Au final, l'humeur est à nouveau au beau temps. Pas pour le boulot. Non. Mais pour le reste. Suis fatiguée, mais je suis drôlement bien chez moi, j'aime vraiment celui qui partage ma vie, et voilà.
Le reste... Ben faut clairement que je tienne le coup encore un moment.
Et puis, après, les choses changeront, d'une façon ou d'une autre. Mais on retombera sur nos pieds.
Il y a juste des moments où on a l'impression que les collines sont des montagnes.
vendredi 21 mars 2008
Je voudrais tellement dormir...
Est-ce bien la peine d'écrire un message ? Tout est dans le titre... J'en ai marre d'être réveillée si tôt, tous les jours.

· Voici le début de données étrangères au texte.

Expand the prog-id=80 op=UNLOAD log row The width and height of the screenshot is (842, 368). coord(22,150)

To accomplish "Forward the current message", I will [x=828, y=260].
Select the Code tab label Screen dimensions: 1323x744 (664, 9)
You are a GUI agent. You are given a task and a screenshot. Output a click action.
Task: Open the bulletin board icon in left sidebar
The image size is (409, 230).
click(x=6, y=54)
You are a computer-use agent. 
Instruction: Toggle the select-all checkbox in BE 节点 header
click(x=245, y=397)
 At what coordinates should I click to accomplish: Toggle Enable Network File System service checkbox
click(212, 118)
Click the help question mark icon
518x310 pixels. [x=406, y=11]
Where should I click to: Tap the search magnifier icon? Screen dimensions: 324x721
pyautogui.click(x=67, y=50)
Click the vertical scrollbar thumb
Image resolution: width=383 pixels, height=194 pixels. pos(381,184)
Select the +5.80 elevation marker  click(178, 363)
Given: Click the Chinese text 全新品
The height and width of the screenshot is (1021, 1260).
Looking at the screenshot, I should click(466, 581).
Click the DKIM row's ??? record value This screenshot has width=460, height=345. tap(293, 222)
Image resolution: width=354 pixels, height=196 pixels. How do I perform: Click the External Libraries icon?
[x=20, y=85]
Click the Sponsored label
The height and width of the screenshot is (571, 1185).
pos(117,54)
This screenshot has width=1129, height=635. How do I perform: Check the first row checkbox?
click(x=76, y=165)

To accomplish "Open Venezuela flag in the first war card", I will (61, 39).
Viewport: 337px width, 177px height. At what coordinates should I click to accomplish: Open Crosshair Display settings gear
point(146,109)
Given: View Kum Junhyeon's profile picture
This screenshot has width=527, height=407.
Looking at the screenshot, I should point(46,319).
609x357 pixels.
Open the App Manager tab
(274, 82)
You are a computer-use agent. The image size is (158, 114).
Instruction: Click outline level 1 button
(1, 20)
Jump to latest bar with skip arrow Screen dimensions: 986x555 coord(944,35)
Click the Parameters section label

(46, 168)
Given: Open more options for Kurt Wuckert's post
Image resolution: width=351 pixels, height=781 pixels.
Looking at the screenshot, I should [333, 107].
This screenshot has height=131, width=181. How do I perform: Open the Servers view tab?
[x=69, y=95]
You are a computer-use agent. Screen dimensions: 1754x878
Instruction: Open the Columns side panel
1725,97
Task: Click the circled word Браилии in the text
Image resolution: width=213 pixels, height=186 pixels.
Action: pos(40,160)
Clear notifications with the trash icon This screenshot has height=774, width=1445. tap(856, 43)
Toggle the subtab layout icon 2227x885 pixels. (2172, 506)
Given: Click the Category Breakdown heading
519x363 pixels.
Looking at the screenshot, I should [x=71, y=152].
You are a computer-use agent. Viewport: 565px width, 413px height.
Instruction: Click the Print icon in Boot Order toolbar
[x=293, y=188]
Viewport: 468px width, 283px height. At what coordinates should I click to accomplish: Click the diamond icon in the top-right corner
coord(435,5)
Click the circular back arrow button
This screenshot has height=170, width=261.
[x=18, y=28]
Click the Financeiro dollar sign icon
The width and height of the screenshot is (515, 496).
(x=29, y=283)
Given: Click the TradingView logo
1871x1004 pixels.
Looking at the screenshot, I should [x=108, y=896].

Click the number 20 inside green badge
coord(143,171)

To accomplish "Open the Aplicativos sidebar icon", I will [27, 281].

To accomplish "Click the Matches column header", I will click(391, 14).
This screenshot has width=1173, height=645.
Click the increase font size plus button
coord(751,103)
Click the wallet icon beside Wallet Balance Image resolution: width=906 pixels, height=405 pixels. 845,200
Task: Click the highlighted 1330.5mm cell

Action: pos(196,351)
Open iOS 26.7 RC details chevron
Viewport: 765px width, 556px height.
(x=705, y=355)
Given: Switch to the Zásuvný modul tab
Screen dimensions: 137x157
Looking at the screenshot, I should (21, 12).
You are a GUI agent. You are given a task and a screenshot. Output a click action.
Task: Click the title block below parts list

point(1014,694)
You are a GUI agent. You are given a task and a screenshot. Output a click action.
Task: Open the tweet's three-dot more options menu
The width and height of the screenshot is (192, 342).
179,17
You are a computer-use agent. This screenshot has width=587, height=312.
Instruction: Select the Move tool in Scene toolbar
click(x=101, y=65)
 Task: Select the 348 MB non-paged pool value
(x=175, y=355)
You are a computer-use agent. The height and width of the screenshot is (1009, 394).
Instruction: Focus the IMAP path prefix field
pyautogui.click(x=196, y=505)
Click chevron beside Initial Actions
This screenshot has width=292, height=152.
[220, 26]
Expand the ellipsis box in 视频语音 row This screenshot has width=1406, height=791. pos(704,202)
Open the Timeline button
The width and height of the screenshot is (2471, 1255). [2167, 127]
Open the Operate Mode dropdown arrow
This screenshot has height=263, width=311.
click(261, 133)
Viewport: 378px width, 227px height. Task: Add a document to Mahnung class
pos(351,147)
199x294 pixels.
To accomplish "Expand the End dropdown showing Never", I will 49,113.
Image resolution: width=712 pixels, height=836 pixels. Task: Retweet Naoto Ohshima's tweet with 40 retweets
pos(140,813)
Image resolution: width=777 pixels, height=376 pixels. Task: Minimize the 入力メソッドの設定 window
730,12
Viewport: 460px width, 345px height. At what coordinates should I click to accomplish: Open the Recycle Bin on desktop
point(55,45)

C'est férié aujourd'hui ! Je pourrais au moins avoir un peu de répit de mes insomnies les jours fériés...
Je ne demande pas une grasse mat. Jutse de me réveiller un jour à 8h passées. Pour que mon coeur fasse un sourire en regardant le réveil.
Bon, faut dire qu'il y a une tempête dehors. Non, pas de neige, je suis en France moi... Mais Dieu que c'est moche une tempête de pluie et de vent...
Je prendrais bien un peu de la neige québécoise... Ca délivrerait un peu les gens de là-bas qui doivent en avoir plus que ras-le-bol, et moi ça me ferait tellement plaisir !
Mais là, il fait 0°C, il pleut et vente, il fait gris sombre, bref, un vrai bonheur. Moi qui voulais me consoler en jardinant !
Ben on rangera, c'est aussi bien. Et je ferai des gâteaux pour amener demain à mes beaux-parents. Et j'en ferai un peu plus, pour qu'on puisse en manger aujourd'hui :)
Et devinez quoi, au déjeuner : on ouvre une bonne bouteille !!!
Ouais, parce que finalement, ma soirée d'hier, ça s'est fini au lit avec mon PC... Pas de cognac et de danse et de chant. J'étais trop naze quand mon homme est parti à 21h...
Donc c'est aujourd'hui qu'on trinque !
En attendant je vais aller faire du feu. Voilà. On avance.